Transformation by normal environmental processes (e.g. diagenesis or dissolution) is not expected to result in any negative environmental impact either, as the substance does only comprise of nonhazardous common environmental elements. Calcium and phosphate are essential for almost all living organisms including fresh- and saltwater fish and natural constituents of their habitats. Aluminium as most abundant metallic element of the earth´s crust, and thus together with the further moieties of the reaction mass also a natural component in environmental habitats. Thus, "reaction mass of calcium hydrogen phosphonate and dialuminium tricalcium hexaoxide" is considered as equivalent to being ‘rapidly degradable‘ in the context of classification for chronic aquatic effects and the PBT assessment. Based on the physicochemical properties, substance "reaction mass of calcium hydrogen phosphonate and dialuminium tricalcium hexaoxide" can be expected not to have a relevant potential for bioaccumulation at all. Data on partition coefficient n-octanol/water are not available as the substance is inorganic. However, measurement of solubility in standard fat HB 307 indicates on missing affinity to organic material. Further on, if dissoluted in water, the dissoluted moieties - calcium, phosphate, aluminium - are not considered to be bioaccumulative. As normal constituents of fish they are effectively processed and regulated in the body by natural physiological mechanisms.
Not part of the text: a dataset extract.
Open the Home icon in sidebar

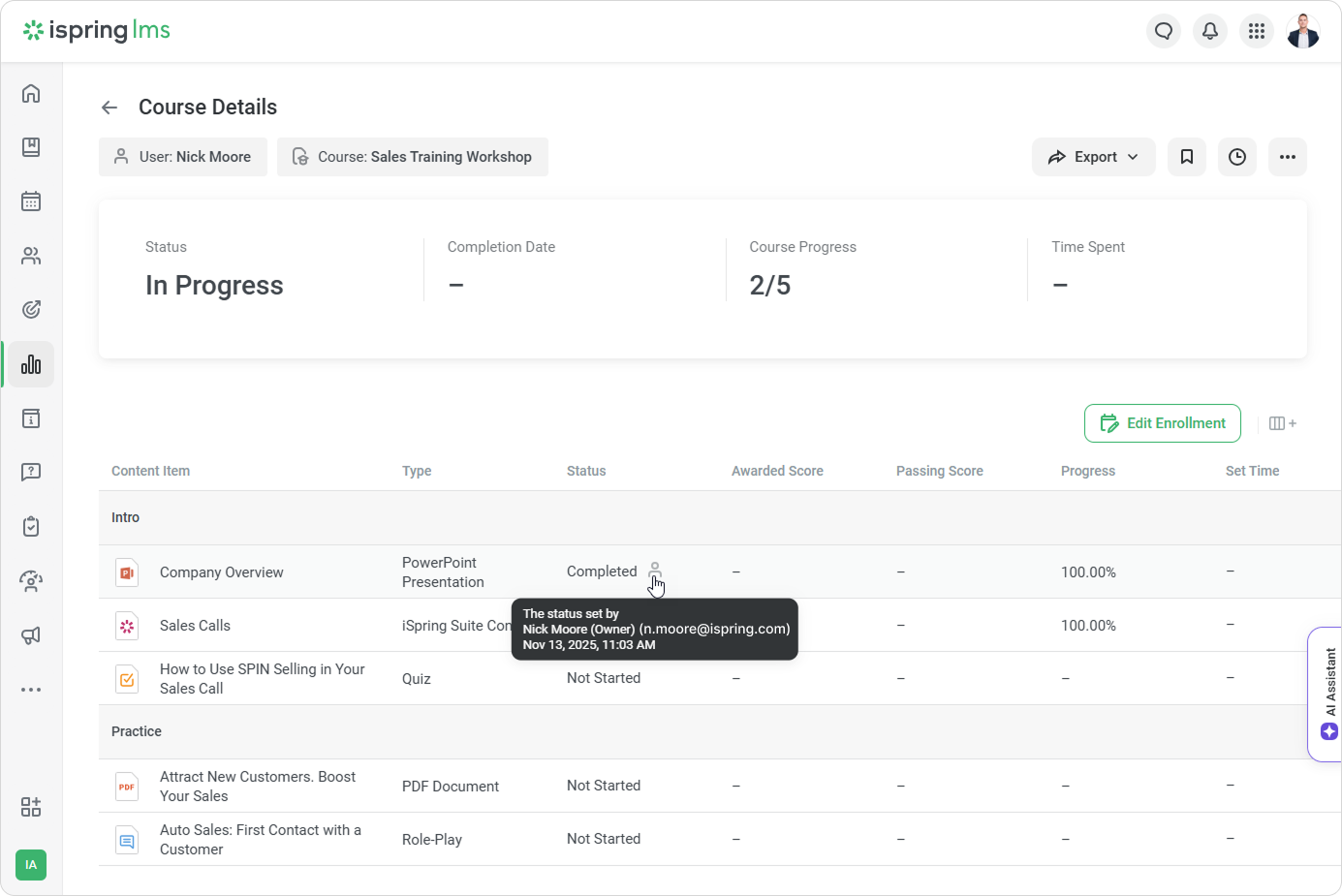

Furthermore, the use of the substance on workplaces is controlled and widespread exposure to the environment is not expected. In service life, the substance is embedded in polymer matrices from which there is no release of substance “reaction mass of calcium hydrogen phosphonate and dialuminium tricalcium hexaoxide”.

In conclusion, substance "reaction mass of calcium hydrogen phosphonate and dialuminium tricalcium hexaoxide" is not classified for aquatic toxicity and not considered to be PBT/vPvB. Additional chronic testing is not required to refine this assessment. Further long-term toxicity testing on fish is therefore not triggered and this data requirement is waived in accordance with REACH Regulation, Annex IX, 9.1.6, column 2.